*Problem statement*
The answer must be an exact transcription of every record.

_ _ _

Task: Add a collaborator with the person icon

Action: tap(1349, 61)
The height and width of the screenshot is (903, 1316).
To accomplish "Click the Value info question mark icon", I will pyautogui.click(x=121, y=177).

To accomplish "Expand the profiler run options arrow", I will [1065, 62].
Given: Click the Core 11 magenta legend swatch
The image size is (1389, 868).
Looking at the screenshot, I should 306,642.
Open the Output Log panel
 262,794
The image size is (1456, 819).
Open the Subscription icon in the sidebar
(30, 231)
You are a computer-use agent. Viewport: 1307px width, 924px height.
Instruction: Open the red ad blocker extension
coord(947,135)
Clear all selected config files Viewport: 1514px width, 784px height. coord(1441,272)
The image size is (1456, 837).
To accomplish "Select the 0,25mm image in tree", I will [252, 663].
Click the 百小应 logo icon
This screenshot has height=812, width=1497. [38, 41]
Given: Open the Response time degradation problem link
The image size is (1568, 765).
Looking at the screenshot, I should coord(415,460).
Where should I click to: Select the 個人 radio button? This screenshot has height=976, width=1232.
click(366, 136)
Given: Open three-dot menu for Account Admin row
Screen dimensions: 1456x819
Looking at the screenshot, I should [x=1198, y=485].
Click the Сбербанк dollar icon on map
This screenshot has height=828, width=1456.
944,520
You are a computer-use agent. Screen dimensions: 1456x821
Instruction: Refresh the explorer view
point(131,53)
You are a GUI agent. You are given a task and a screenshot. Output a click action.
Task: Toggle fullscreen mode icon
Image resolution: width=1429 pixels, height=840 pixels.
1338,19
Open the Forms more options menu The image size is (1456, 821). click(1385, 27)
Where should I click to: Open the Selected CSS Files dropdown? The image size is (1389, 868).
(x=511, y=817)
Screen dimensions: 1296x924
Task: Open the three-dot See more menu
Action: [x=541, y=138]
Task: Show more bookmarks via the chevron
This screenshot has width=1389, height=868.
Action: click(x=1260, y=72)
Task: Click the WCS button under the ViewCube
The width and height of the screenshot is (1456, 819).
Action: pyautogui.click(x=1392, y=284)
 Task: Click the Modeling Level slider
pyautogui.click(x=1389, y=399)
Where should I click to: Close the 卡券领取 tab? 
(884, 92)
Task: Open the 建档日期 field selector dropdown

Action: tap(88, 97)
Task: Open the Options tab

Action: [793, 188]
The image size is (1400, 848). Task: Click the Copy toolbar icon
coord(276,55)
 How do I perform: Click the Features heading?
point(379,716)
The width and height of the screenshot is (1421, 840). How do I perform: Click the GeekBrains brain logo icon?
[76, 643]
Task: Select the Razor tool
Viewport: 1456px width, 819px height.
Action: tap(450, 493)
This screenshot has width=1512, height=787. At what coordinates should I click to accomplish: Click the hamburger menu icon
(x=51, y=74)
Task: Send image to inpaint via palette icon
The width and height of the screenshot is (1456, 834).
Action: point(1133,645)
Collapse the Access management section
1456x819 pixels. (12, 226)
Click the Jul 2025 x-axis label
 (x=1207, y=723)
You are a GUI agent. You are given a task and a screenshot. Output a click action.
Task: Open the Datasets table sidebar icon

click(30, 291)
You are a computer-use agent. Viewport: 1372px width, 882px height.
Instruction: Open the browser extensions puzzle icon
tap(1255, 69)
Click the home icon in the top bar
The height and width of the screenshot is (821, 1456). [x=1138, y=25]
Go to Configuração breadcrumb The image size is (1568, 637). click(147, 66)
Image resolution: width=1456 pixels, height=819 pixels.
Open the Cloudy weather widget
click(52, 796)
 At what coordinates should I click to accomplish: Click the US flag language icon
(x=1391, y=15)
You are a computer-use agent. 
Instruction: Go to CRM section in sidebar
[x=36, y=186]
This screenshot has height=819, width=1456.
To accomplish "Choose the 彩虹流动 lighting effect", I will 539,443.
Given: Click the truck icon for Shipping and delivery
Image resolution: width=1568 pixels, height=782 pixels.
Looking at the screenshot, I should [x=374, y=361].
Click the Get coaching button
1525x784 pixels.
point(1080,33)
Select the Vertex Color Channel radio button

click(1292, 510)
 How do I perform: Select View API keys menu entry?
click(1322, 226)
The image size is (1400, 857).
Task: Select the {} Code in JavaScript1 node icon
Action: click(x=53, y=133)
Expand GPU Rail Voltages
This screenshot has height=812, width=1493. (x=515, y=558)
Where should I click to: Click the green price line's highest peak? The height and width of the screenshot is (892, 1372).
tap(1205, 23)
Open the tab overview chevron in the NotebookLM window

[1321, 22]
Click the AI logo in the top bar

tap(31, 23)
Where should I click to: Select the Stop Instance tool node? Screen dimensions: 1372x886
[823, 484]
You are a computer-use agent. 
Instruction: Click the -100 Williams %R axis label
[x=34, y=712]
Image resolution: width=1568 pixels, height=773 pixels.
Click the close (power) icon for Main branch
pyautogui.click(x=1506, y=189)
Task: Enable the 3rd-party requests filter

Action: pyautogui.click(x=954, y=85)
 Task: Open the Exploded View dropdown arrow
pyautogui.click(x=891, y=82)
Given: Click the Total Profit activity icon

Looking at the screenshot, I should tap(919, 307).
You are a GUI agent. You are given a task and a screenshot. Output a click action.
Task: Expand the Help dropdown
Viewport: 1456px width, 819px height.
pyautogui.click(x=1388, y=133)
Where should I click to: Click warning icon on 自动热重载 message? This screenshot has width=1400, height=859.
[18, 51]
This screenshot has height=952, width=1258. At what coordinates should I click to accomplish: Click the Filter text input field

_ _ _

*Solution*
Task: Add a collaborator with the person icon

Action: tap(1349, 61)
The height and width of the screenshot is (903, 1316).
To accomplish "Click the Value info question mark icon", I will pyautogui.click(x=121, y=177).

To accomplish "Expand the profiler run options arrow", I will [1065, 62].
Given: Click the Core 11 magenta legend swatch
The image size is (1389, 868).
Looking at the screenshot, I should 306,642.
Open the Output Log panel
 262,794
The image size is (1456, 819).
Open the Subscription icon in the sidebar
(30, 231)
You are a computer-use agent. Viewport: 1307px width, 924px height.
Instruction: Open the red ad blocker extension
coord(947,135)
Clear all selected config files Viewport: 1514px width, 784px height. coord(1441,272)
The image size is (1456, 837).
To accomplish "Select the 0,25mm image in tree", I will [252, 663].
Click the 百小应 logo icon
This screenshot has height=812, width=1497. [38, 41]
Given: Open the Response time degradation problem link
The image size is (1568, 765).
Looking at the screenshot, I should coord(415,460).
Where should I click to: Select the 個人 radio button? This screenshot has height=976, width=1232.
click(366, 136)
Given: Open three-dot menu for Account Admin row
Screen dimensions: 1456x819
Looking at the screenshot, I should [x=1198, y=485].
Click the Сбербанк dollar icon on map
This screenshot has height=828, width=1456.
944,520
You are a computer-use agent. Screen dimensions: 1456x821
Instruction: Refresh the explorer view
point(131,53)
You are a GUI agent. You are given a task and a screenshot. Output a click action.
Task: Toggle fullscreen mode icon
Image resolution: width=1429 pixels, height=840 pixels.
1338,19
Open the Forms more options menu The image size is (1456, 821). click(1385, 27)
Where should I click to: Open the Selected CSS Files dropdown? The image size is (1389, 868).
(x=511, y=817)
Screen dimensions: 1296x924
Task: Open the three-dot See more menu
Action: [x=541, y=138]
Task: Show more bookmarks via the chevron
This screenshot has width=1389, height=868.
Action: click(x=1260, y=72)
Task: Click the WCS button under the ViewCube
The width and height of the screenshot is (1456, 819).
Action: pyautogui.click(x=1392, y=284)
 Task: Click the Modeling Level slider
pyautogui.click(x=1389, y=399)
Where should I click to: Close the 卡券领取 tab? 
(884, 92)
Task: Open the 建档日期 field selector dropdown

Action: tap(88, 97)
Task: Open the Options tab

Action: [793, 188]
The image size is (1400, 848). Task: Click the Copy toolbar icon
coord(276,55)
 How do I perform: Click the Features heading?
point(379,716)
The width and height of the screenshot is (1421, 840). How do I perform: Click the GeekBrains brain logo icon?
[76, 643]
Task: Select the Razor tool
Viewport: 1456px width, 819px height.
Action: tap(450, 493)
This screenshot has width=1512, height=787. At what coordinates should I click to accomplish: Click the hamburger menu icon
(x=51, y=74)
Task: Send image to inpaint via palette icon
The width and height of the screenshot is (1456, 834).
Action: point(1133,645)
Collapse the Access management section
1456x819 pixels. (12, 226)
Click the Jul 2025 x-axis label
 (x=1207, y=723)
You are a GUI agent. You are given a task and a screenshot. Output a click action.
Task: Open the Datasets table sidebar icon

click(30, 291)
You are a computer-use agent. Viewport: 1372px width, 882px height.
Instruction: Open the browser extensions puzzle icon
tap(1255, 69)
Click the home icon in the top bar
The height and width of the screenshot is (821, 1456). [x=1138, y=25]
Go to Configuração breadcrumb The image size is (1568, 637). click(147, 66)
Image resolution: width=1456 pixels, height=819 pixels.
Open the Cloudy weather widget
click(52, 796)
 At what coordinates should I click to accomplish: Click the US flag language icon
(x=1391, y=15)
You are a computer-use agent. 
Instruction: Go to CRM section in sidebar
[x=36, y=186]
This screenshot has height=819, width=1456.
To accomplish "Choose the 彩虹流动 lighting effect", I will 539,443.
Given: Click the truck icon for Shipping and delivery
Image resolution: width=1568 pixels, height=782 pixels.
Looking at the screenshot, I should [x=374, y=361].
Click the Get coaching button
1525x784 pixels.
point(1080,33)
Select the Vertex Color Channel radio button

click(1292, 510)
 How do I perform: Select View API keys menu entry?
click(1322, 226)
The image size is (1400, 857).
Task: Select the {} Code in JavaScript1 node icon
Action: click(x=53, y=133)
Expand GPU Rail Voltages
This screenshot has height=812, width=1493. (x=515, y=558)
Where should I click to: Click the green price line's highest peak? The height and width of the screenshot is (892, 1372).
tap(1205, 23)
Open the tab overview chevron in the NotebookLM window

[1321, 22]
Click the AI logo in the top bar

tap(31, 23)
Where should I click to: Select the Stop Instance tool node? Screen dimensions: 1372x886
[823, 484]
You are a computer-use agent. 
Instruction: Click the -100 Williams %R axis label
[x=34, y=712]
Image resolution: width=1568 pixels, height=773 pixels.
Click the close (power) icon for Main branch
pyautogui.click(x=1506, y=189)
Task: Enable the 3rd-party requests filter

Action: pyautogui.click(x=954, y=85)
 Task: Open the Exploded View dropdown arrow
pyautogui.click(x=891, y=82)
Given: Click the Total Profit activity icon

Looking at the screenshot, I should tap(919, 307).
You are a GUI agent. You are given a task and a screenshot. Output a click action.
Task: Expand the Help dropdown
Viewport: 1456px width, 819px height.
pyautogui.click(x=1388, y=133)
Where should I click to: Click warning icon on 自动热重载 message? This screenshot has width=1400, height=859.
[18, 51]
This screenshot has height=952, width=1258. At what coordinates should I click to accomplish: Click the Filter text input field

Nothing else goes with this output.